The new accounting rules will consider financial leasing in a similar way to international accounting standards - that is, the user will have an asset in the form of a right of use with a subsequent purchase. This asset will then be tax depreciated if the legal conditions are met. The amendment contains special transitional provisions under which the new rules for determining the tax depreciation period and the financial leasing will also apply to assets acquired before the amendment takes effect.

Application of international accounting standards

It will now also be possible to use profit or loss determined in accordance with international accounting standards to determine the tax base. However, the economic result according to IFRS will have to be adjusted for permanent differences in relation to Czech accounting and to take into account in the tax base operations that were accounted for in IFRS on the balance sheet and in Czech accounting on the basis of results.

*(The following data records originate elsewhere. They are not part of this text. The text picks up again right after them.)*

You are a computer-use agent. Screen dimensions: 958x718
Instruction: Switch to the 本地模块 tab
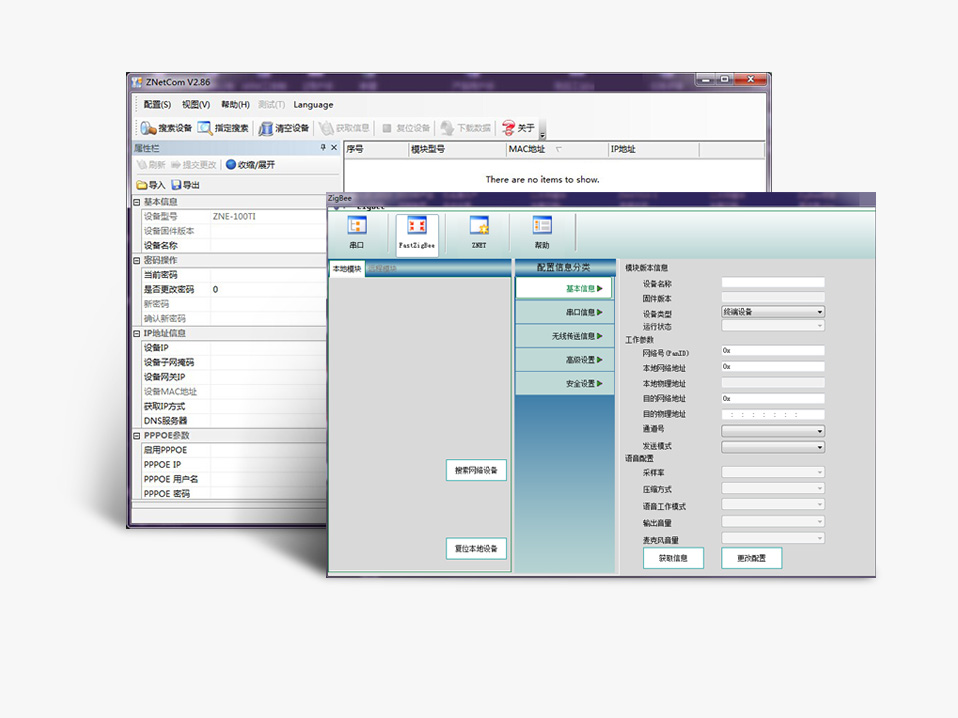coord(346,268)
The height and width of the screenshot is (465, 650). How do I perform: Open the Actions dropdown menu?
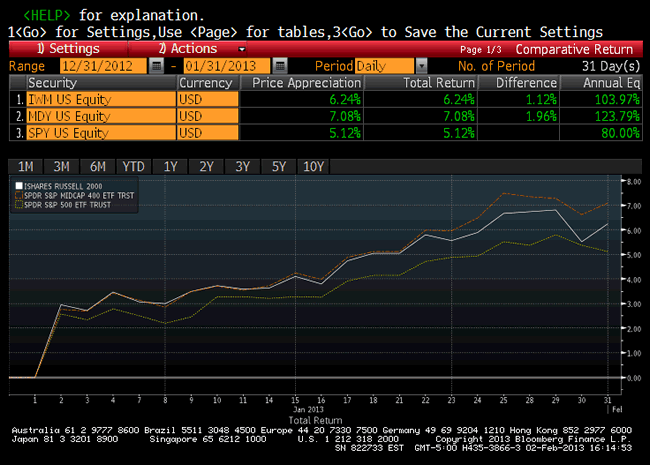(x=200, y=49)
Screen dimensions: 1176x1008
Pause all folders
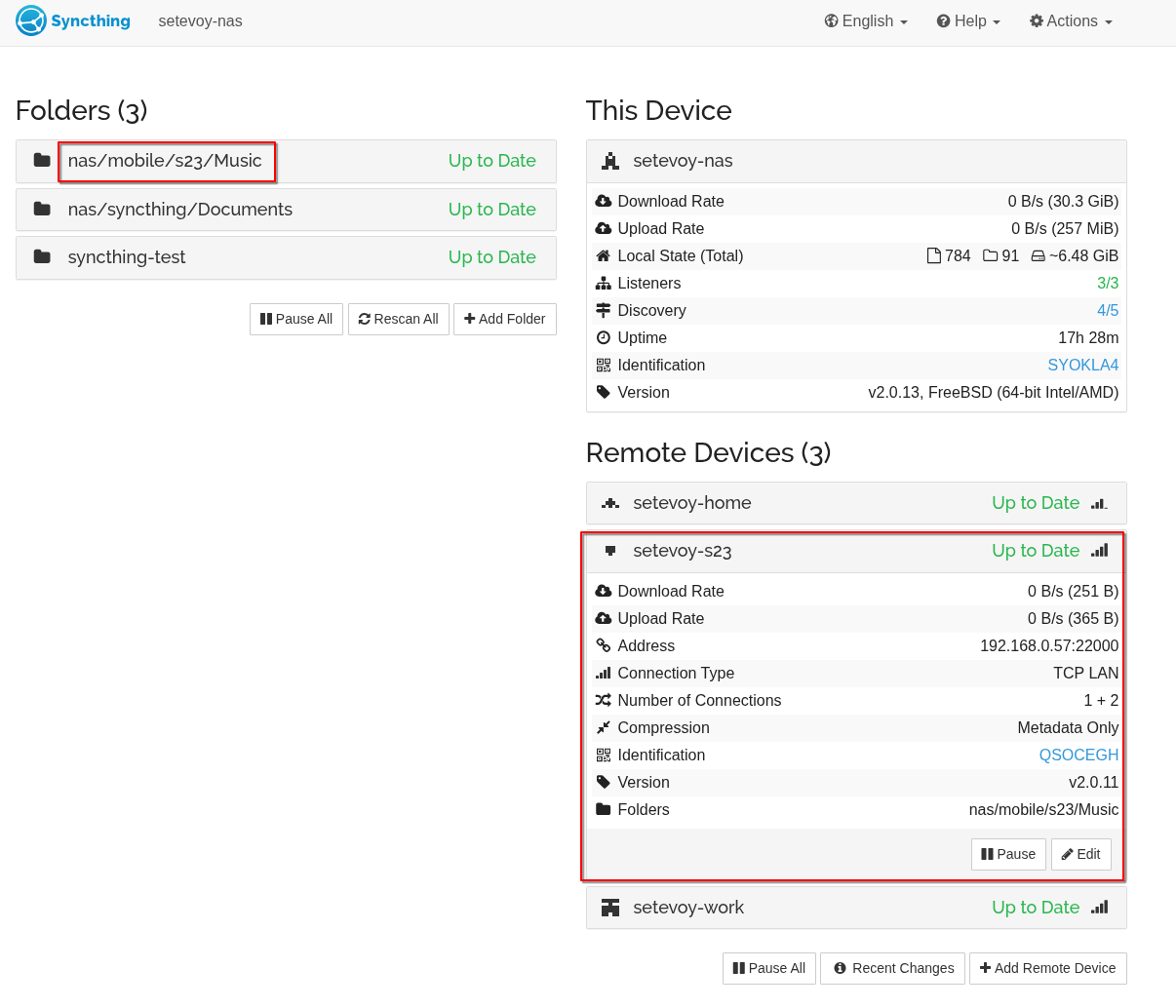[296, 319]
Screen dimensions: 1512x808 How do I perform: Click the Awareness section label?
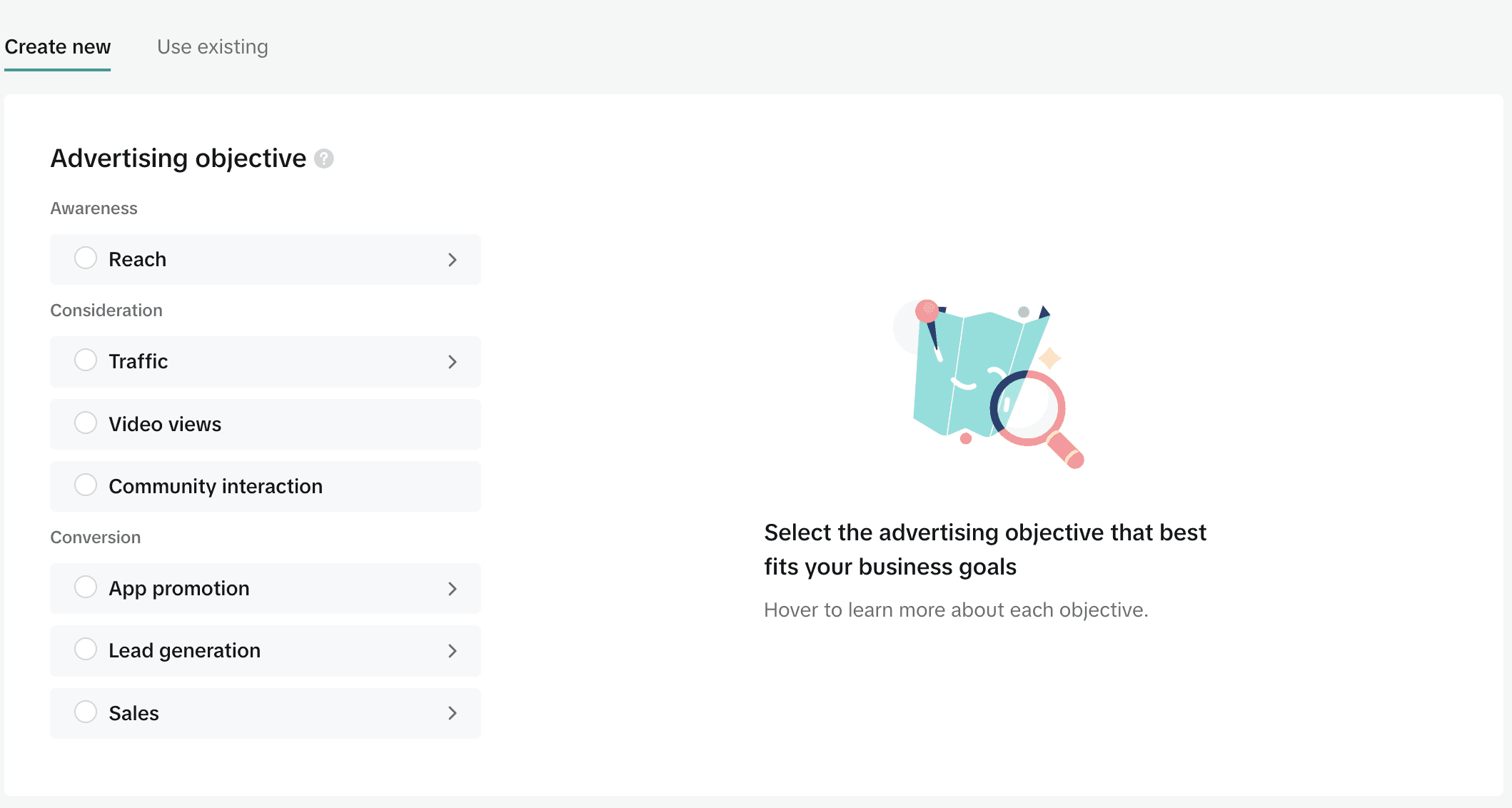coord(94,208)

When switching from one system to the other, differences in the tax value of assets and debts under each accounting system will need to be determined and taken into account in the tax base over a 10-year period.

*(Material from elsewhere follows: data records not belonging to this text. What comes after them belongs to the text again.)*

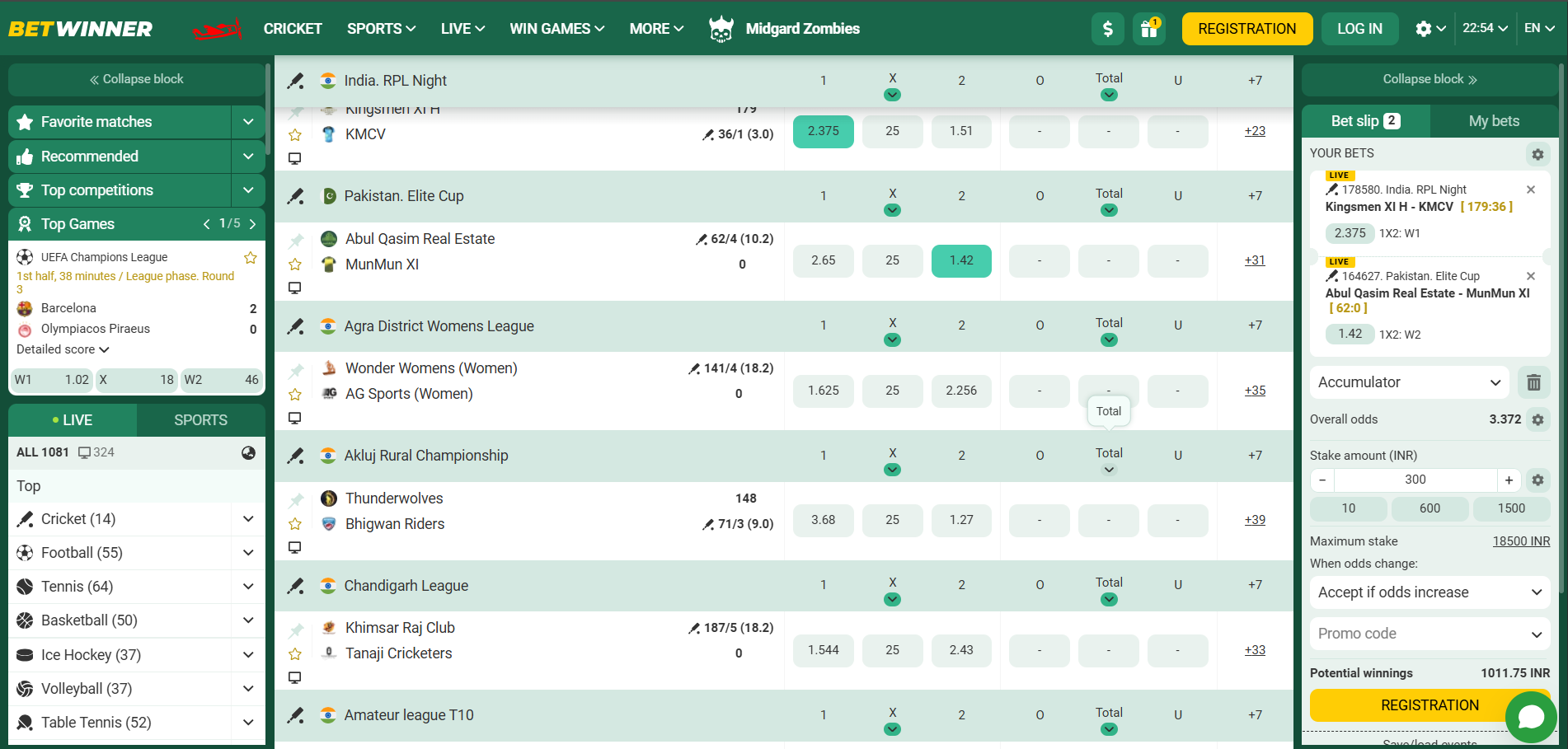Switch to the My bets tab
This screenshot has width=1568, height=749.
(x=1493, y=120)
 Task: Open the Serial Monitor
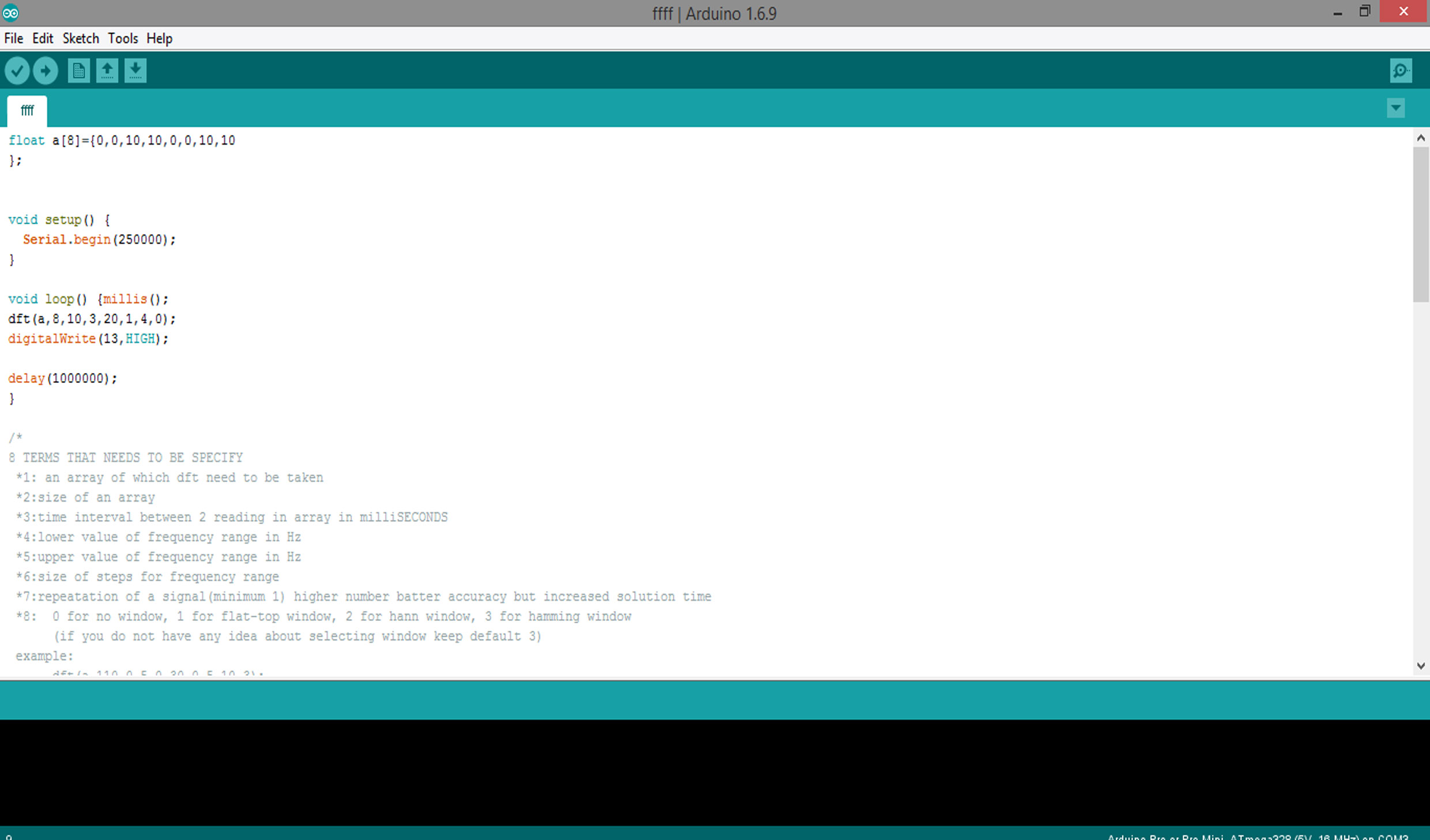point(1400,70)
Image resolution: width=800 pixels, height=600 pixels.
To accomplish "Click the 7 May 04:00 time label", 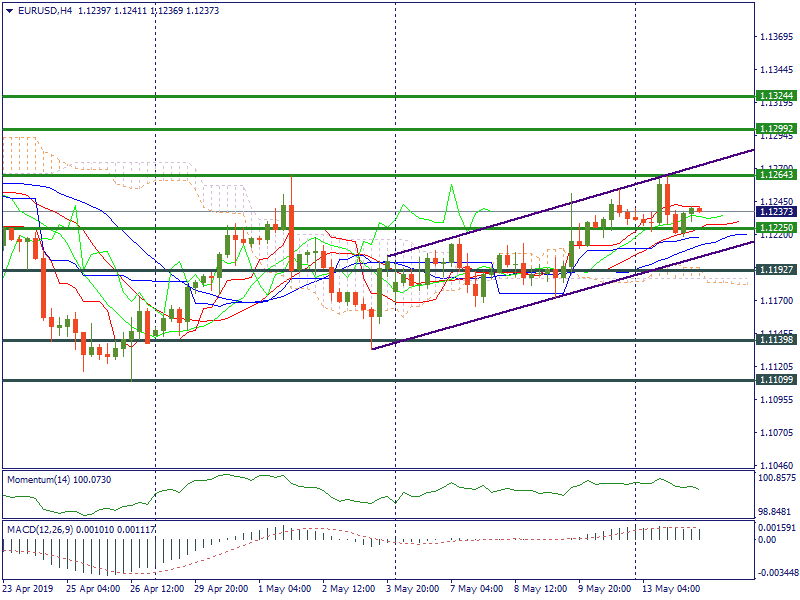I will click(x=476, y=589).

Determination of the tax base of foreign tax payers

Foreign corporate taxpayers (including those with permanent establishment in the Czech Republic) will not be newly considered an accounting entity and will not be obliged to keep accounting records under the Accounting Act.
Companies having a permanent establishment in the Czech Republic (except for a permanent establishment established on the basis of the duration or conclusion of contracts) will keep accounting only to the extent necessary for determining the tax base on the basis of Czech accounting or international accounting regulations, or on the basis of the accounting of a foreign taxpayer.
Companies that establish a permanent establishment by providing services, by continuing a construction and assembly project or by concluding contracts (including those that still have income from other sources such as the sale of securities or real estate) may choose whether or not to use this procedure.

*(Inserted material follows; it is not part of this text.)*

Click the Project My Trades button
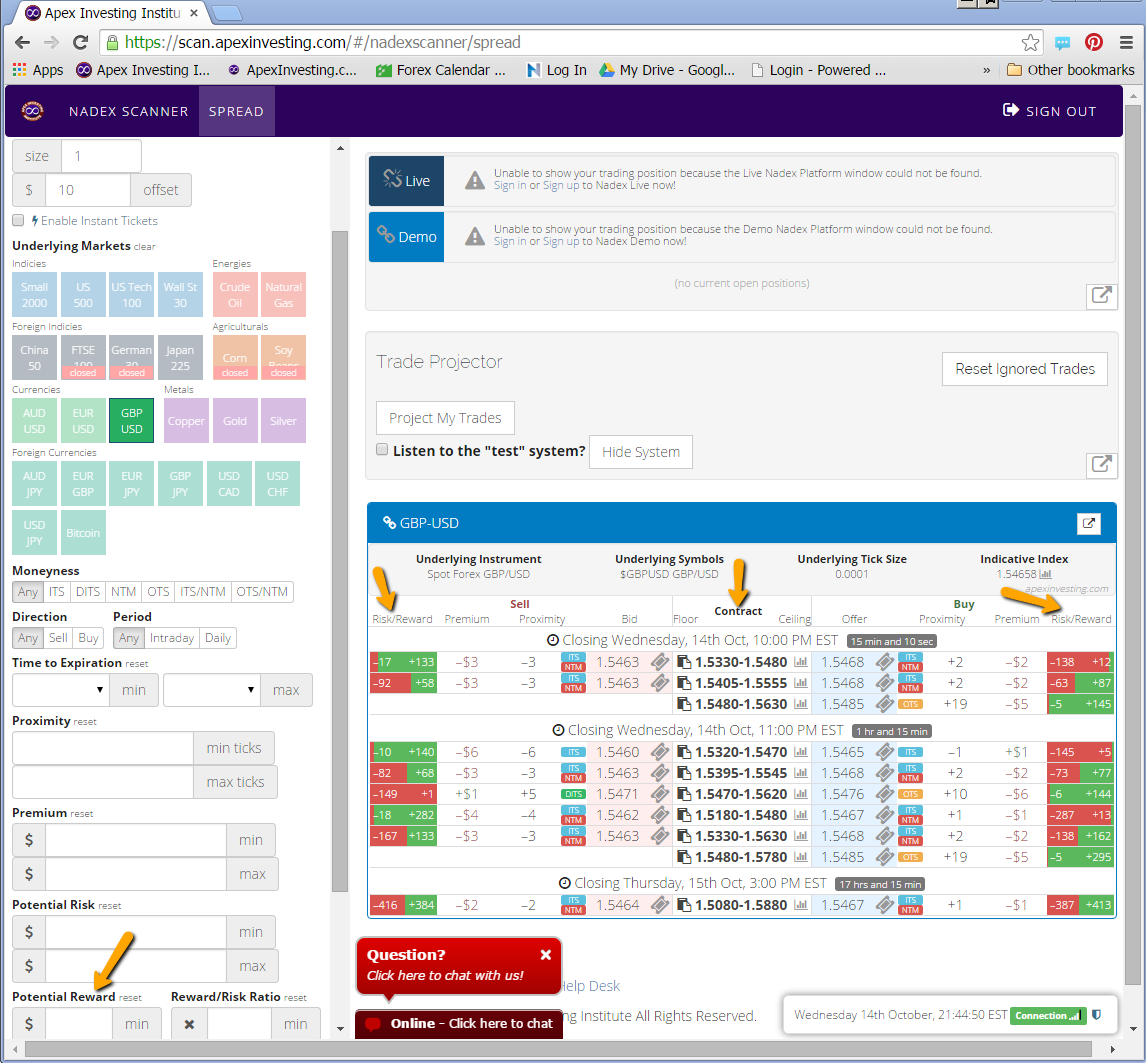Image resolution: width=1146 pixels, height=1063 pixels. (x=445, y=418)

Option to report and pay tax in euros

Taxpayers keeping their accounting in euros will be able to stipulate the tax base and tax in their tax return directly in euros without the obligation to convert it into Czech crowns. The same applies to other foreign currencies if they are the company's functional currency. They will also be able to pay the tax in this other currency.

Tax deductibility only after payment is cancelled

In the case of social security contributions and contractual fines and penalties, tax deductibility linked to payment is abolished; the decisive factor will now be when the case was recorded in the accounting.

Amendment to the Tax Code

The government has approved a major amendment in the area of tax administration and customs administration that also changes related provisions in the Tax Code. The amendment is expected to be effective from 1 July 2025, with some provisions only effective from 1 January 2026.
The amendment includes changes in the area of interest and penalties and the possibility to file an appeal against a tax administrator's decision on a taxpayer's objection. It also: modifies the procedure to be followed in the event that the Supreme Administrative Court reverses a decision of a regional court; specifies the provisions concerning the cancellation of tax registration; introduces rules for the administration of tax liability and the transfer of tax liability upon the termination of a trust fund; newly regulates the issue of service abroad; clarifies the structure of form submissions; and modifies the area of tax execution.